■ Collected data
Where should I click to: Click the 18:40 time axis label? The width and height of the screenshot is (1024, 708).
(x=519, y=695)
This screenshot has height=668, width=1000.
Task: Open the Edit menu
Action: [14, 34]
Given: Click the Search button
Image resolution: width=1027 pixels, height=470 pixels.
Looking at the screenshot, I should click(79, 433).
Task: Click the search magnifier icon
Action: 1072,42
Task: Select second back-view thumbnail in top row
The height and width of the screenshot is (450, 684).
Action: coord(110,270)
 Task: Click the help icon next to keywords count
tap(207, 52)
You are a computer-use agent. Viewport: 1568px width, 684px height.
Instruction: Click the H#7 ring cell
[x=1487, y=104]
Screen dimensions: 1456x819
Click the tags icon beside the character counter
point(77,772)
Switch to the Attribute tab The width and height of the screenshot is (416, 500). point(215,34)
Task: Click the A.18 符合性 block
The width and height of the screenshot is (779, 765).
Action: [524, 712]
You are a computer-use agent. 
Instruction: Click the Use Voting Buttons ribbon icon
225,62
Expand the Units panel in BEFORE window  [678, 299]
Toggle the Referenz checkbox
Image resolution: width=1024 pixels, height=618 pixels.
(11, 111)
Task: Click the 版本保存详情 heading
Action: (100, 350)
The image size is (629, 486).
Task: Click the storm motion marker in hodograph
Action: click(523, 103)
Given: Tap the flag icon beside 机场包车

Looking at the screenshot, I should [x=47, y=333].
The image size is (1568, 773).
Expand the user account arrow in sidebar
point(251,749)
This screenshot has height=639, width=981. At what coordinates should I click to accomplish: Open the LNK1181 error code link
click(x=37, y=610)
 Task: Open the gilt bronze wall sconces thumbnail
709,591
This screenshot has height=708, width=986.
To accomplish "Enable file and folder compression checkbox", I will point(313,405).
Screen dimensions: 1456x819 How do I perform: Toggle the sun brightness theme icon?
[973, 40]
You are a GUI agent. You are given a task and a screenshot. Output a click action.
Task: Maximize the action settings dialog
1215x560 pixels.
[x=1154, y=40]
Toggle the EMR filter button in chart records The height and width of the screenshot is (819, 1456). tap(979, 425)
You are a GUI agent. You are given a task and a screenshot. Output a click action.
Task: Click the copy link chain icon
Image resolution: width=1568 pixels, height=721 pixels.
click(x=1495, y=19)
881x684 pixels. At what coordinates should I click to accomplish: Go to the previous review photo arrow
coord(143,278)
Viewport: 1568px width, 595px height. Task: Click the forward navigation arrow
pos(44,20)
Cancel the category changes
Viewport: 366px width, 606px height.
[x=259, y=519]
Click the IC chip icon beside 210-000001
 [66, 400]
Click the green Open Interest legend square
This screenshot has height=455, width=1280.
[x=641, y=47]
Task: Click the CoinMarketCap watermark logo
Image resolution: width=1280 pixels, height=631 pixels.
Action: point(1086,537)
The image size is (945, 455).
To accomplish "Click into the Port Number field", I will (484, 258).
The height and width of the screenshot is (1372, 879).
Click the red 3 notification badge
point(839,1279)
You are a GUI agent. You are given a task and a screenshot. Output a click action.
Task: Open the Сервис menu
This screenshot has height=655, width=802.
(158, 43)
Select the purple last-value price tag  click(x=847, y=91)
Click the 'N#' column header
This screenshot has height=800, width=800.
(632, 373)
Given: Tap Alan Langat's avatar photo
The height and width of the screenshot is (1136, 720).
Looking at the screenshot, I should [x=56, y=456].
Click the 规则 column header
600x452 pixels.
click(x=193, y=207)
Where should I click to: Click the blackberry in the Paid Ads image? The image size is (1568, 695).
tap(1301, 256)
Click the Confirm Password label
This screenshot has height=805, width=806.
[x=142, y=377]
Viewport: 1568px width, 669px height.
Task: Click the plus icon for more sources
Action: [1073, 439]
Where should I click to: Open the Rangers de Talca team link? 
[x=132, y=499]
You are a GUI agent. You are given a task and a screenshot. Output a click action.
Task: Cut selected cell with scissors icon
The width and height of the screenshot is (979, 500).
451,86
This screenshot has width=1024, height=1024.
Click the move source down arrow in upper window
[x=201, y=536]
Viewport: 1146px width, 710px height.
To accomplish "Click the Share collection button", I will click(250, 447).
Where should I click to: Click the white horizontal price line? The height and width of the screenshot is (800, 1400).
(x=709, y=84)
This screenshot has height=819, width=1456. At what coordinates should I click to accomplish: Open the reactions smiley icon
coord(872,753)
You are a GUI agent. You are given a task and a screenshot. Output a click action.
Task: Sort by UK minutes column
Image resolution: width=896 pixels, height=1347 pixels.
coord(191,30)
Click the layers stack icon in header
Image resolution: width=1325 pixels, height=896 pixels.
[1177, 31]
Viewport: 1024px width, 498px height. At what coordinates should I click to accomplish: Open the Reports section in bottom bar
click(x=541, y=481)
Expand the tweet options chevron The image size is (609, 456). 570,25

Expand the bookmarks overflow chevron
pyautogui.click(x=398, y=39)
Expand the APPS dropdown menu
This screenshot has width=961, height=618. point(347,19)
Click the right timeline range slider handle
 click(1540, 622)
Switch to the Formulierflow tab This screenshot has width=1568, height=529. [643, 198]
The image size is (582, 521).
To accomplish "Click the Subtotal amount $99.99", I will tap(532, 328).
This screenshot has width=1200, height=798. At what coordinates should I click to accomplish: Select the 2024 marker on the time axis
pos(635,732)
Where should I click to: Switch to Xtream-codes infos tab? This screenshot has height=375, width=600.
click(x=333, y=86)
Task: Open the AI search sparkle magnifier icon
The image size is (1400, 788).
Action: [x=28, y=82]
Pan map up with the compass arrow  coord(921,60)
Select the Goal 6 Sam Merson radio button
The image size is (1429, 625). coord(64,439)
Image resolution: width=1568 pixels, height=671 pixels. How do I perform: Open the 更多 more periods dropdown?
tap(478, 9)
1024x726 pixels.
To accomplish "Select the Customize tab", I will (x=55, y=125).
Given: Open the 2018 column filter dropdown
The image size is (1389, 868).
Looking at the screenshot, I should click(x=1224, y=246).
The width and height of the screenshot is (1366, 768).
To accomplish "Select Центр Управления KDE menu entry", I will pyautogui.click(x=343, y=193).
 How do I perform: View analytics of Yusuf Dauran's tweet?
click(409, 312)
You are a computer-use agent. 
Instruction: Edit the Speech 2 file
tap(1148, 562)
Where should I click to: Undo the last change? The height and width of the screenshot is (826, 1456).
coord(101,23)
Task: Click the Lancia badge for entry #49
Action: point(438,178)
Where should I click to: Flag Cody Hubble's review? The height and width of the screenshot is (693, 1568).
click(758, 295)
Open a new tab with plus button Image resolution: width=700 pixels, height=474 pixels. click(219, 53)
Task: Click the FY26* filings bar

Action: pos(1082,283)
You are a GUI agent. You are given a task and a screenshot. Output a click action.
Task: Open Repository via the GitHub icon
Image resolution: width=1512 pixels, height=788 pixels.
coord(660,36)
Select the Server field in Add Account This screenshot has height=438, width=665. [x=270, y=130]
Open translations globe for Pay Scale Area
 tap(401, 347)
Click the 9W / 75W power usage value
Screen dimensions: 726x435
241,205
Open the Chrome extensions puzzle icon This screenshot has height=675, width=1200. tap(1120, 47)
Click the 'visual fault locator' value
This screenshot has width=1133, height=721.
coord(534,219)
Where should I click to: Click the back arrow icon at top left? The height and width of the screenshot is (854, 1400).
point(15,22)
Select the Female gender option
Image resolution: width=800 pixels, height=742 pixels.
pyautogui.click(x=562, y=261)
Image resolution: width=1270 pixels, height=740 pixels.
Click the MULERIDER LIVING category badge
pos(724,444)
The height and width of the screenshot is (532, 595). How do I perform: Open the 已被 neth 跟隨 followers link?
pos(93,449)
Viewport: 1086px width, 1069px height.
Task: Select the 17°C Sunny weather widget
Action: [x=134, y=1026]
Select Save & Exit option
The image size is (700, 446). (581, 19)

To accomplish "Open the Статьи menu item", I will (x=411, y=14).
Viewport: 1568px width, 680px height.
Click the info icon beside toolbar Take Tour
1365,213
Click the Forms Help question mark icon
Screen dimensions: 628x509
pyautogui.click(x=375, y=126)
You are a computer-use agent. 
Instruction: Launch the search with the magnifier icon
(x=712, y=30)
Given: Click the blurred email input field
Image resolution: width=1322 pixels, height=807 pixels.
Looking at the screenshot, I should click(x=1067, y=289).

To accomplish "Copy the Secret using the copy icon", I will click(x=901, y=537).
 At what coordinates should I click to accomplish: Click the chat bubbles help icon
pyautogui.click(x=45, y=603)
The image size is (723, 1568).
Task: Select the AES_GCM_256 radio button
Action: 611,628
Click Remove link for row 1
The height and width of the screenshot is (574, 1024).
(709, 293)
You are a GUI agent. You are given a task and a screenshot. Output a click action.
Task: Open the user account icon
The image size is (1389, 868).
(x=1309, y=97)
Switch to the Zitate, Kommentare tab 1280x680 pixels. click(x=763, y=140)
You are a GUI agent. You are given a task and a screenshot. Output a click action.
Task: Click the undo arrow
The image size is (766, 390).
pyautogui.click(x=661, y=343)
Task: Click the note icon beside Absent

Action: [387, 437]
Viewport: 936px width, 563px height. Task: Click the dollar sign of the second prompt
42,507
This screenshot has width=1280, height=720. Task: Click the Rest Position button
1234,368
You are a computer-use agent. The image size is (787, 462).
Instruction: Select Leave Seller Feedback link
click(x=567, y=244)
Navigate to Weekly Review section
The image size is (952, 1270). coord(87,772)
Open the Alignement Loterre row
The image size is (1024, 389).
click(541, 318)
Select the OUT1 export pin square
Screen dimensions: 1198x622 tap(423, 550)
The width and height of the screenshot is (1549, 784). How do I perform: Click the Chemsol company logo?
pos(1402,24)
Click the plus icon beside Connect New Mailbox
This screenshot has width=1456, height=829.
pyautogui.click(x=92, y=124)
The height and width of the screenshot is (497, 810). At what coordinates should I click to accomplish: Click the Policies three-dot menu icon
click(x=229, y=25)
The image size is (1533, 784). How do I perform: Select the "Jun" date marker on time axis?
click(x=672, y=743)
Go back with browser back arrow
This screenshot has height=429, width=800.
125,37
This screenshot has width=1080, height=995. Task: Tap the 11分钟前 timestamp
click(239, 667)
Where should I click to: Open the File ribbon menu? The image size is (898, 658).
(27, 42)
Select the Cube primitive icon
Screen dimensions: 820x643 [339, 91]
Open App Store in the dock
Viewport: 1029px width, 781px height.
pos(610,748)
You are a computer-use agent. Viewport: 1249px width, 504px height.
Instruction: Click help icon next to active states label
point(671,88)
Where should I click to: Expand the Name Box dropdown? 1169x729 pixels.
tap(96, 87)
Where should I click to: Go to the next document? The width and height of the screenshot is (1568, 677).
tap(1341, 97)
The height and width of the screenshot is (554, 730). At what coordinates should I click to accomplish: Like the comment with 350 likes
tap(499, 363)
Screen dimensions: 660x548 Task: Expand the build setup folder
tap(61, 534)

■ How to complete this task
Every line from the one that holds "Where should I click to: Expand" to the end of the data above should be given again exactly, with that line and the last one both kept.

■ Finished exercise
Where should I click to: Expand the Name Box dropdown? 1169x729 pixels.
tap(96, 87)
Where should I click to: Go to the next document? The width and height of the screenshot is (1568, 677).
tap(1341, 97)
The height and width of the screenshot is (554, 730). At what coordinates should I click to accomplish: Like the comment with 350 likes
tap(499, 363)
Screen dimensions: 660x548 Task: Expand the build setup folder
tap(61, 534)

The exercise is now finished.